| November 1, 2002: Here's
a simple game that makes a not-so-simple point.
Stand in a line, with several friends. Each of you hold your right
index finger out in front of your body. Now place a long stick across
all of your fingers, balanced upon them. Your collective goal is
to lower the stick to the ground. There is only one rule. Each finger
must remain in contact with the stick at all times. If anyone's
finger looses contact with the stick, you must raise the stick back
to the starting level and begin again.
According to Dennis Meadows and Linda Booth Sweeney, who include
the game in their book, The Systems Thinking Playbook*, groups of
people following this rule almost always raise the stick instead
of lowering it. As each player works to keep in contact with the
stick the group as a whole pushes steadily in the direction opposite
to its goal.
This might sound like a silly exercise, but it makes an important
point. We can agree to rules that seem to make sense, we can follow
those rules, and we can still have outcomes no one wants or even
anticipates.
In my column last month (Deadzone
Economics), I described such a system -- commodity
agriculture. Individual producers compete to stay in business by
attempting to produce more commodity for less cost. As everyone
produces more, the price per bushel falls, and to maintain the same
income the producer must grow more or cut costs. Production goes
up, and costs go down, but since land stewardship or contribution
to community does not count as a benefit in this equation, and since
damage to the soil or to the watershed does not count as a cost,
environmental and social indicators decline while "efficiency"
rises.
The solution seems simple. Change the rules, so that all the costs
and benefits society cares about factor into the economic decision
making. Charge for the destruction of biodiversity or the degradation
of water quality. Reward good stewardship and contributions to local
community.
The exact solutions are local matters. They will be different for
soybeans than for corn, and different for codfish than for tuna.
The knowledge of people living and working in these systems will
be central to the design of policies that allow these systems meet
their environmental and social goals.
But, even before we come to implement specific policies, there
are challenges to overcome. For those commodities sold into global
markets it is not a simple matter to change the rules to take social
and environmental goals into account. If a pollution tax raises
the price of corn in the US, multinational grain buyers -- caught
up in their own competitive dynamics -- will feel themselves forced
to buy from other producers, in places that do not account for environmental
degradation. As long as the buyers are intent on buying the cheapest
commodity, growers in one region cannot afford to improve the rules
of their systems unless growers in other regions take a similar
step. This sets up the system for what some have called a "race
to the bottom", with no one able to improve the system rules
on their own and everyone experiencing pressure to push costs off
onto the environment or onto workers and communities.
A system is primed for this problem when the reach of buyers is
broader than the decision-making boundaries of producers.

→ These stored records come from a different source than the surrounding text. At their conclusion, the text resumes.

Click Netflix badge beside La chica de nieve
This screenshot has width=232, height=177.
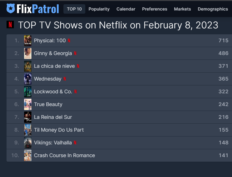point(78,66)
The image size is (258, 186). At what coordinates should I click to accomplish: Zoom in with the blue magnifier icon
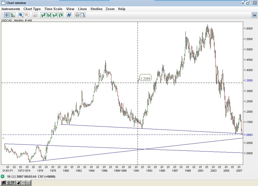coord(21,15)
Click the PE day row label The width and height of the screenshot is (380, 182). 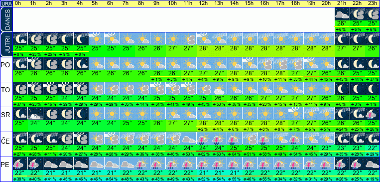click(5, 165)
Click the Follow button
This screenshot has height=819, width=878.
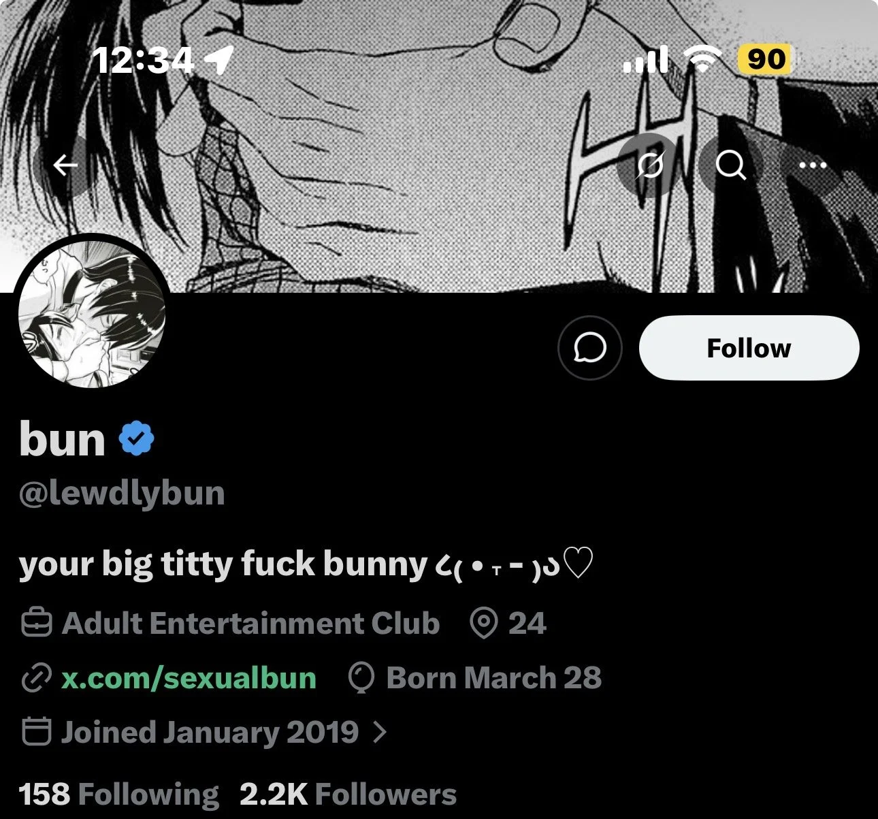coord(749,348)
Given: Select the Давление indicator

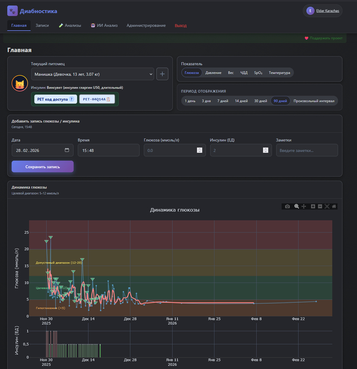Looking at the screenshot, I should (x=213, y=73).
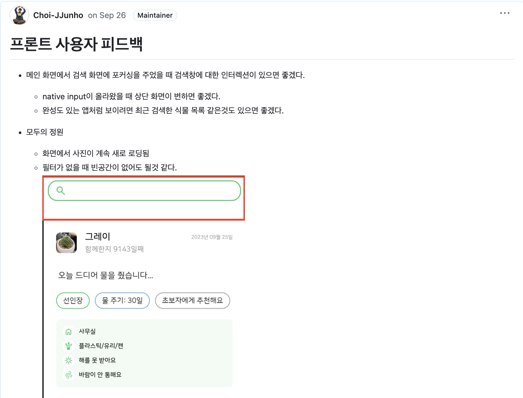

Solutions
will require reducing this asymmetry, either by limiting the reach
of buyers or extending the solidarity of producers.

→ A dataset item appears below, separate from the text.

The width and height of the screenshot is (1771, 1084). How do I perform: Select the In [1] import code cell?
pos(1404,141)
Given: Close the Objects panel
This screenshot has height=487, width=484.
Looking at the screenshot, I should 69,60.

You hear more in the news about the first option. That is a part
of what the "anti-globalization" movement is about--changing
the rules of the largest economic system so that people are able
to take steps to make their local economies serve them better. This
is critical work -- no system can be healthy if the rules at one
level create pathology at another level.
But there are other possibilities that need our energy too. Governments
from producing regions could commit to policies that incorporate
social and economic goals on a multi-national scale. If all the
corn producing regions of the world did this, it would no longer
matter that multi-national commodity-buying corporations shop for
the cheapest grain. Wherever they turned they would find local economies
that were accounting for the full costs of grain production.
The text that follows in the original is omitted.